AUFGABENSTELLUNG |
Schreiben Sie aus dem Text über den Bologna-Prozess die Stelle zwischen „Die Hauptziele des“ und „Diplomzusatzes (Diploma Supplement)“ einschließlich wortgetreu nieder.

Der Bologna-Erklärung vorausgegangen war bereits 1988 die Magna Carta Universitatum, in der eine Reihe europäischer Hochschulrektoren Forderungen zur europäischen Hochschulentwicklung bis zum Jahrtausendwechsel formuliert hatten (u.a. die Autonomie der Hochschulen, Lehre und Forschung als integrale und untrennbare Aufgaben der Hochschulen sowie die Freiheit der Lehre und Forschung). Auch das Lissabon-Abkommen von 1997 zur einheitlichen Anerkennung formaler Qualifikationen im Bildungsbereich, sowie das im gleichen Jahr von der Europäischen Union beschlossene Sokrates-Programm zur Förderung der Mobilität von Studierenden und Schaffung eines europäischen Hochschulnetzwerks bereiteten den Weg für Bologna vor.

Unmittelbar ging die Bologna-Erklärung aber aus der Sorbonne-Erklärung vom 25. Mai 1998 hervor, die von den Bildungsministern Großbritanniens, Italiens, Frankreichs und Deutschlands unterzeichnet wurde. In ihr vereinbarten die beteiligten Staaten die Schaffung eines Netzwerks zur Anerkennung europäischer Abschlüsse, die Einführung eines zweistufigen Systems von Studienabschlüssen (undergraduates/graduates), sowie eine Steigerung der Mobilität von Wissenschaftlern und Studierenden. Nach dem Willen der Unterzeichner sollten sich andere europäische Staaten der Erklärung anschließen, auf Grund intensiver Diskussionen über die Inhalte und Ziele europäischer Hochschulbildungspolitik wurde jedoch das Treffen in Bologna vereinbart, auf dem die nationalen Regierungen die neue Konvention beschlossen.

Ziele

Die Hauptziele des Bologna-Prozesses umfassen zehn Schwerpunkte:

  • die Schaffung eines Systems leicht verständlicher und vergleichbarer Abschlüsse, auch durch die Einführung des Diplomzusatzes (Diploma Supplement)
  • die Schaffung eines zweistufigen Systems von Studienabschlüssen (konsekutive Studiengänge, undergraduate/graduate, derzeit insbesondere Bachelor und Master)
  • die Einführung eines Leistungspunktesystems, dem European Credit Transfer System (ECTS), und Modularisierung
  • die Förderung der Mobilität durch Beseitigung von Mobilitätshemmnissen; dies meint nicht nur räumliche Mobilität, sondern auch kulturelle Kompetenzen, Mobilität zwischen Hochschulen und Bildungsgängen oder lebenslanges und lebensbegleitendes Lernen
  • Qualitätsentwicklung der Hochschulausbildung durch Fakultätsentwicklung, Akkreditierung der Studiengänge, Förderung der europäischen Zusammenarbeit bei der Qualitätsentwicklung.

DATENZEILEN |
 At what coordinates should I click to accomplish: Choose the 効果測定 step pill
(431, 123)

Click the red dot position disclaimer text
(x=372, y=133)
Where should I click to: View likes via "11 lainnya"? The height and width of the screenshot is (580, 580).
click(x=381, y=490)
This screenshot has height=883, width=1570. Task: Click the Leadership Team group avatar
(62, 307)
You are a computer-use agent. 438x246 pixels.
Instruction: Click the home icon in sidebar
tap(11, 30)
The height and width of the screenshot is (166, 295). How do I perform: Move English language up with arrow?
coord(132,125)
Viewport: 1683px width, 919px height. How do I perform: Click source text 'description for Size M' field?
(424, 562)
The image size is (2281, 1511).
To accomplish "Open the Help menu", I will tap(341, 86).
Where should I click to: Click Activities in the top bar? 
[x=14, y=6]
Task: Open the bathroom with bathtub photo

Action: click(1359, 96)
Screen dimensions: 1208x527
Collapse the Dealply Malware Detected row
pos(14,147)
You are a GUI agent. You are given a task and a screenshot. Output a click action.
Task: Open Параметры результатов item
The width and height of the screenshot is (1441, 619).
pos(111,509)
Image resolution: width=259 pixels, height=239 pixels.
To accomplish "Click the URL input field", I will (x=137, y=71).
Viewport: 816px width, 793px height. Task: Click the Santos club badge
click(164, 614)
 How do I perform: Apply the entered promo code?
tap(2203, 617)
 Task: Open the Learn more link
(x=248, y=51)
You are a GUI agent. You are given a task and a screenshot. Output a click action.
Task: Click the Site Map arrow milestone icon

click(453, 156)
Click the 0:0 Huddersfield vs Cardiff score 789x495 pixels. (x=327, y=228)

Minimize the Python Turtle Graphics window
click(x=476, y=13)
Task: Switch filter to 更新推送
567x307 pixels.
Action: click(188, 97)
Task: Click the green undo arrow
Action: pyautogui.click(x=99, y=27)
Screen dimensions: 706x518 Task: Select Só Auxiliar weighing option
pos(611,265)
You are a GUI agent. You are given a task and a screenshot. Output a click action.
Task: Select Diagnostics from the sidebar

LÖSUNG DER AUFGABE |
Die Hauptziele des Bologna-Prozesses umfassen zehn Schwerpunkte:

  • die Schaffung eines Systems leicht verständlicher und vergleichbarer Abschlüsse, auch durch die Einführung des Diplomzusatzes (Diploma Supplement)